反撃開始!
1934年10月10日、この日異世界派遣連合軍の最初の部隊がイルジニア本国へと上陸を開始したが、それとほぼ時を同じくして、行われた作戦があった。
「長官、時間です」
「うむ」
まもなく異世界派遣艦隊へと名称変更する新海道派遣艦隊。その旗艦である戦艦「山城」の艦橋に立つ昇進したばかりである司令長官の須田大将は、部下の言葉に静かに頷く。
艦橋内は夜の闇に包まれ、夜光塗料が塗られた計器類の針がその闇の中に浮かび上がっている。
「これよりL作戦を開始する。全艦砲撃用意!」
「砲撃用意!目標バルダグ王国リューラン要塞ならびに海軍基地!」
「山城」に搭載された6基の36cm連装砲が右舷に向けて旋回を始める。砲塔内では、砲弾の装填が始まっている筈である。
「水偵による吊光弾投下を確認!」
遠く闇の中に、吊光弾の眩い光がリューランの城砦をはっきりと映し出す。それを目標に、射撃指揮所では主砲の照準をつけている筈だ。
「砲術長、くれぐれも誤射には注意しろよ」
「ヨーソロー」
今回の目標は、バルダグ南西部にあるリューランの軍港と沿岸要塞だ。昼に行われた水偵による偵察で、軍港と要塞の配置はわかっている。そして、その近くに市街地が近接していることも。
敵は襲撃を受けるなど微塵も思ってないのか、灯火管制を行っていない。遠くには市街地から漏れる灯りも見える。電気が通り、発展している黎明島に比べるべくもないが、それでも闇の中の灯りは良く見える。
だが今回の目標はその市街地ではなく、今照準のために吊光弾が映し出した軍港と要塞である。
誤射を防ぐと言うのは中々難しいが、それでも今回の目標はあくまで軍港であり要塞である以上、須田は言っておかずにはおれなかった。
「主砲装填良し!」
「照準良し!」
「長官。全主砲撃ち方準備完了です!」
射撃指揮所から全ての準備が完了した旨を知らされる。
「うむ・・・撃ち~方はじめ!」
「て!」
須田の口から命令が下された直後、各砲塔の片側の砲が火を噴いた。発砲炎が艦を一瞬照らし出し、艦全体を振動が襲う。少し遅れて、艦橋内に硝煙の匂いも立ち込める。
「弾着。今!」
しばらくして、弾着予定時間に達した。須田たちは双眼鏡を敵要塞に向ける。すると、何本もの火柱が立ち昇るのが確認できた。
「命中!」
「よし!弾着観測機の報告で修正しつつ砲撃を続行!」
先ほど吊光弾を投下した観測機は、そのまま弾着観測の任務に就いている。そこから送られる修正指示をもとに、艦の方では主砲の方位角や仰角を修正して次の砲弾を撃ちこむ。
「後続艦はどうか?」
「「扶桑」、「青葉」、「衣笠」も発砲!敵要塞を砲撃中!」
「山城」の後方でも、戦艦と巡洋艦による砲撃が始まっていた。「山城」の姉妹艦である「扶桑」は36cm。2隻の重巡は20cmの砲弾を。それぞれ敵要塞と軍港目がけて撃ちこんでいく。
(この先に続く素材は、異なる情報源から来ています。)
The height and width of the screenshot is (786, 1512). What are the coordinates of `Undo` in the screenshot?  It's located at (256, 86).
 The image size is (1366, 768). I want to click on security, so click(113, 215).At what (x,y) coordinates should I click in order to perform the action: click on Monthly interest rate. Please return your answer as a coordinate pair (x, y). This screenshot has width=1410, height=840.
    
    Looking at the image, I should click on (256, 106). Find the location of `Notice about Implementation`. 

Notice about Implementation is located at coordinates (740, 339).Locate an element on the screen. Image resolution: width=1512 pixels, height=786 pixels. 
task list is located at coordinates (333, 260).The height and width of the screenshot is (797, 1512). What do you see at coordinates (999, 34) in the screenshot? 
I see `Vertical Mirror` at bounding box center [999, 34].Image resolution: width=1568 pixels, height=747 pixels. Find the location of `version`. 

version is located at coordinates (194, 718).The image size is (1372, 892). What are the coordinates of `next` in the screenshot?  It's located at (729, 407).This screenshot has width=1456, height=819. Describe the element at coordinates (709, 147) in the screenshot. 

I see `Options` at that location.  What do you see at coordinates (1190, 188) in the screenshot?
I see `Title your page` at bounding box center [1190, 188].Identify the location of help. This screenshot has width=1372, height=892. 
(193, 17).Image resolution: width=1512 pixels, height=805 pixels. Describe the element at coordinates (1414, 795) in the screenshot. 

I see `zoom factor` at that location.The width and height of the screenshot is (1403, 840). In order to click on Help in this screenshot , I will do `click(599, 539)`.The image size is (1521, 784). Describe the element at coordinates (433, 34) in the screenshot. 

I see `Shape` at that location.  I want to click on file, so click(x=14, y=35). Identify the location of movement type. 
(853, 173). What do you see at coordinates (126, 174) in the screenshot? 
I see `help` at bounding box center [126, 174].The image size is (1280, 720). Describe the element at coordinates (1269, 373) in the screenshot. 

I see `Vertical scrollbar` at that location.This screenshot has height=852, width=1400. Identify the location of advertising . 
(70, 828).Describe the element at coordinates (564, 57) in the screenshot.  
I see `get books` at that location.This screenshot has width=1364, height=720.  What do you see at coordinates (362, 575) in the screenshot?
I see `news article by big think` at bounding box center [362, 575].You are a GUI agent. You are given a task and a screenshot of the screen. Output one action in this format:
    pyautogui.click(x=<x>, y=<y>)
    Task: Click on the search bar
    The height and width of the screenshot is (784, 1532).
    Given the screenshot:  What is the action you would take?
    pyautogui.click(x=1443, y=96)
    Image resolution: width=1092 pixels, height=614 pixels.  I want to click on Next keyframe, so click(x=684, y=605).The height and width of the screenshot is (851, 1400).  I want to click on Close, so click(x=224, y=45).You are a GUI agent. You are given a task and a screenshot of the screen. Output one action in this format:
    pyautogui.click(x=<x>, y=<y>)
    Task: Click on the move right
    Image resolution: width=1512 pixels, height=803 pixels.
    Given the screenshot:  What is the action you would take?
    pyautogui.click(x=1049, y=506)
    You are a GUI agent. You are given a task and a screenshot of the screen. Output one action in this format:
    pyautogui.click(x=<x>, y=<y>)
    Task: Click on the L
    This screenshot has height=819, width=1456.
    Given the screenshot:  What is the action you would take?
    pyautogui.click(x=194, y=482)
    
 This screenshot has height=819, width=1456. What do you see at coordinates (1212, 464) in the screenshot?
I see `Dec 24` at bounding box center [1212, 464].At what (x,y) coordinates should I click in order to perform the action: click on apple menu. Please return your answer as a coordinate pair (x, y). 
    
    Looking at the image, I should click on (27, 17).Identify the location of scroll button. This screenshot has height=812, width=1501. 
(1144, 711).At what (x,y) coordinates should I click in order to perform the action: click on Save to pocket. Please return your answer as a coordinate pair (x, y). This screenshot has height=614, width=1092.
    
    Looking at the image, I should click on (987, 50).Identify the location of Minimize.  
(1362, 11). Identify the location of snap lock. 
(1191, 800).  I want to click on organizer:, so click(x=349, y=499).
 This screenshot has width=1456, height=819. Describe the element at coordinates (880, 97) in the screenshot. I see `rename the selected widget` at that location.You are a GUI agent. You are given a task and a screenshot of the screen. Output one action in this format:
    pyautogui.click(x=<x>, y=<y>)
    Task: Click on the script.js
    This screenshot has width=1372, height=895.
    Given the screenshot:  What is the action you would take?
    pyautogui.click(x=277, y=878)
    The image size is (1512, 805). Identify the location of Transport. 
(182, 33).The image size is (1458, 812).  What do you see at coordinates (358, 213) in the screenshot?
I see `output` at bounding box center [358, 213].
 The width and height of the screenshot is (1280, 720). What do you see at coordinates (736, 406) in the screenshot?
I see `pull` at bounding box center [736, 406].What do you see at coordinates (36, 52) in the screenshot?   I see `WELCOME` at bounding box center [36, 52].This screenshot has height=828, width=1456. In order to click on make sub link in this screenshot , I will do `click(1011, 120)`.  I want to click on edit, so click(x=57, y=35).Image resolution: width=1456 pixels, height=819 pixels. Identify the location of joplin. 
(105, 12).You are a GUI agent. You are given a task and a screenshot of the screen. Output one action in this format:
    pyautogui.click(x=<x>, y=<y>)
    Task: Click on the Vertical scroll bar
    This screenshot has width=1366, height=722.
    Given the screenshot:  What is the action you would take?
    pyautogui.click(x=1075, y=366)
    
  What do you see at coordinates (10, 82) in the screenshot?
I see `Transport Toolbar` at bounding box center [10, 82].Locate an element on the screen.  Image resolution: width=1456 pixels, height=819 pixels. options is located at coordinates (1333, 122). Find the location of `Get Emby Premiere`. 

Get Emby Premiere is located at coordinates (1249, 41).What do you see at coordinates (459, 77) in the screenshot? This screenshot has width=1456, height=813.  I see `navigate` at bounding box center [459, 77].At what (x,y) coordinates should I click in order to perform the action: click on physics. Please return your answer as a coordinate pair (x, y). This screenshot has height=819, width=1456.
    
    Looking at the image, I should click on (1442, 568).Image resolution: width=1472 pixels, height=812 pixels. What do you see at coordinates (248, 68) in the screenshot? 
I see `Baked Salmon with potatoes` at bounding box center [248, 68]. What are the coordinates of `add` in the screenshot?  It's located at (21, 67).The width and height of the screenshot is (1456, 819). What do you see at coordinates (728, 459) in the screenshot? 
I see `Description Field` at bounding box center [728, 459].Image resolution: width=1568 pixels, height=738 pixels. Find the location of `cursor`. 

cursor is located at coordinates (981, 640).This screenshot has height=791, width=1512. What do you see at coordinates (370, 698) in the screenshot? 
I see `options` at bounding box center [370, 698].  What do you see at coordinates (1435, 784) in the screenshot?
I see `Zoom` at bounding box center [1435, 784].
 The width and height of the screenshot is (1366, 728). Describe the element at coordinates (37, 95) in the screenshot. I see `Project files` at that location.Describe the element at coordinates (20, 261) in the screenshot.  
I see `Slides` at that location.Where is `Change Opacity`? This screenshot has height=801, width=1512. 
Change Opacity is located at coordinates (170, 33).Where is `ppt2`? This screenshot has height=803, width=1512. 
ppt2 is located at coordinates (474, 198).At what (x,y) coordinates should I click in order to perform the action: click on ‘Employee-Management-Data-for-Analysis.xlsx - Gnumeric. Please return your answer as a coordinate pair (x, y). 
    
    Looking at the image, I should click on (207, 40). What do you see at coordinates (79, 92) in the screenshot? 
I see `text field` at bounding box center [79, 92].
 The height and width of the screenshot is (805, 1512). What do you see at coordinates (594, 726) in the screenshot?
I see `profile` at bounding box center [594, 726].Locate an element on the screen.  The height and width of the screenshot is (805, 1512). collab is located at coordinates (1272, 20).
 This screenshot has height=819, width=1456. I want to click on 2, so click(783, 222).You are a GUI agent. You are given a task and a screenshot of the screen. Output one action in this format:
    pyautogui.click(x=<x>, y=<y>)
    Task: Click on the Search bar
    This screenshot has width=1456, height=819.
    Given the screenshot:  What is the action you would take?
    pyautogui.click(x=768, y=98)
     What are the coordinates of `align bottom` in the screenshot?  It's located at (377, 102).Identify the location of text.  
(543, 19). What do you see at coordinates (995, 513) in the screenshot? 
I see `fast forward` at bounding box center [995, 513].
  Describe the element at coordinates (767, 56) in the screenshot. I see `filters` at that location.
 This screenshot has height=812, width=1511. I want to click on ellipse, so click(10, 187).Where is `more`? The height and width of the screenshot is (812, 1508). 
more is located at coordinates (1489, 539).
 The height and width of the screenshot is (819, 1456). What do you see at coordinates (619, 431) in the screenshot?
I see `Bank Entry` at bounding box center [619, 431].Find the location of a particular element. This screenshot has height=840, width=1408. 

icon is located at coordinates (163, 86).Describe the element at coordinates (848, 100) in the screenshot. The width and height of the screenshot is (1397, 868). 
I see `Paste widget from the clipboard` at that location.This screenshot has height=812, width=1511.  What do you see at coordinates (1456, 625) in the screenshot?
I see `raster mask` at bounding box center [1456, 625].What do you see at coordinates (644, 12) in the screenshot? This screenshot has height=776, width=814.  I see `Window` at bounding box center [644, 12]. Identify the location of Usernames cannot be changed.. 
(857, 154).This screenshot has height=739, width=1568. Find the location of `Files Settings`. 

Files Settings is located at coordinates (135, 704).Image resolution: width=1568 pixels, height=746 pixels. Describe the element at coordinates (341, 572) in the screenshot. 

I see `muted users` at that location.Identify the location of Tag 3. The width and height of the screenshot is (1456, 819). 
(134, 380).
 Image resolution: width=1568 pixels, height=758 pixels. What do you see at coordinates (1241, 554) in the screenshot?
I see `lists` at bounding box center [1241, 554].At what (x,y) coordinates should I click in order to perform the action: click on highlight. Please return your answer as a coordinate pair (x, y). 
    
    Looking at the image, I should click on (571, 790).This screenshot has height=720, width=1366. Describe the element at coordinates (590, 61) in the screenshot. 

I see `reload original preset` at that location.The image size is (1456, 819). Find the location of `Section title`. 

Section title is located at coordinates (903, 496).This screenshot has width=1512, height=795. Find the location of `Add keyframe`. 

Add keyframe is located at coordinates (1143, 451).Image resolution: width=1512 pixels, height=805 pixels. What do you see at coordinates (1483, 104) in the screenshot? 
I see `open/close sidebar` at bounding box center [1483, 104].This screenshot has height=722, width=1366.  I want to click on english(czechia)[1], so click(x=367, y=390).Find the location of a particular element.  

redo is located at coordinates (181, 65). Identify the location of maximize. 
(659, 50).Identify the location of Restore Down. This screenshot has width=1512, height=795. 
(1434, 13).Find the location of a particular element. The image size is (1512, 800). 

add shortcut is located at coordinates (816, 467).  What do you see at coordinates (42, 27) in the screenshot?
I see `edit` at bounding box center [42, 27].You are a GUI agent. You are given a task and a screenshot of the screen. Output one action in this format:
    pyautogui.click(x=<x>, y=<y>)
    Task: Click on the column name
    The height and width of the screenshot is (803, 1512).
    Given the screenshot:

各艦が砲撃をする度に、闇が覆う海上を明るく照らし出す。
「本当に最初の砲撃が対地任務になるとはな」
須田は苦笑いしながら、砲撃によって次々と火柱が立つ陸地を見て呟く。
帝国海軍艦艇の本来の任務は敵艦艇、特に仮想敵であるアメリカの艦艇と戦闘を行うことであり、設計もそれが基本となっている。しかしながら新海道派遣艦隊の場合、そもそも相手とする敵艦艇がこの世界にいなかった。もちろん、バルダグにしろモラドアにしろ、イルジニアも海軍を保有している。しかしながら一番強力なイルジニアでも帆走併用の蒸気軍艦であり、残る2国にしても魔法で強化していたが主力は中世ヨーロッパそのままの帆船であった。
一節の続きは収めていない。